··· Records supplied
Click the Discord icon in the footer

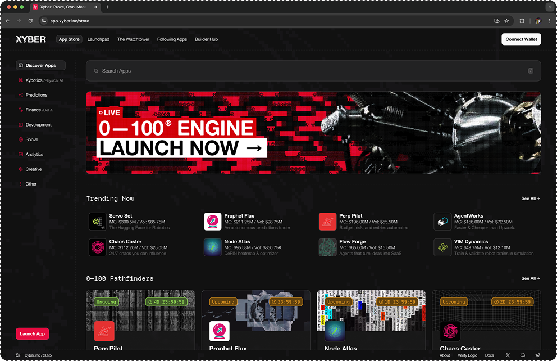[x=523, y=355]
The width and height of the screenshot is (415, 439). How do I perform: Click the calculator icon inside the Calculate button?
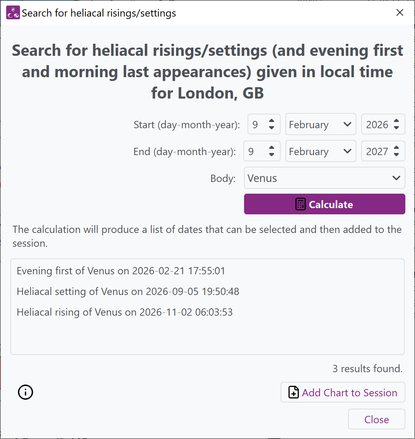click(x=300, y=204)
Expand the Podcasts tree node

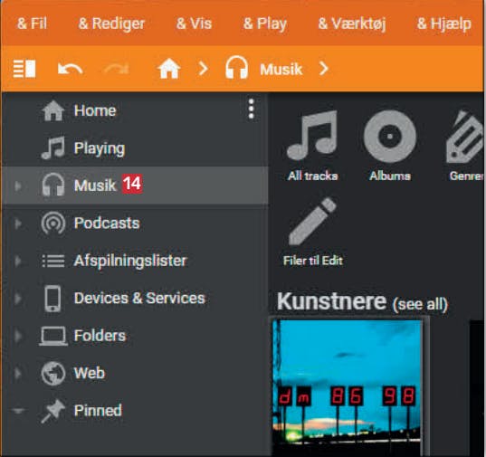pyautogui.click(x=18, y=224)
······
- [Required action]
If an entry holds a picture, leave that picture out, and transcribe the rest of the listing above exactly.

- [Output for this task]
Click the Discord icon in the footer

[x=523, y=355]
The width and height of the screenshot is (415, 439). How do I perform: Click the calculator icon inside the Calculate button?
click(x=300, y=204)
Expand the Podcasts tree node

pyautogui.click(x=18, y=224)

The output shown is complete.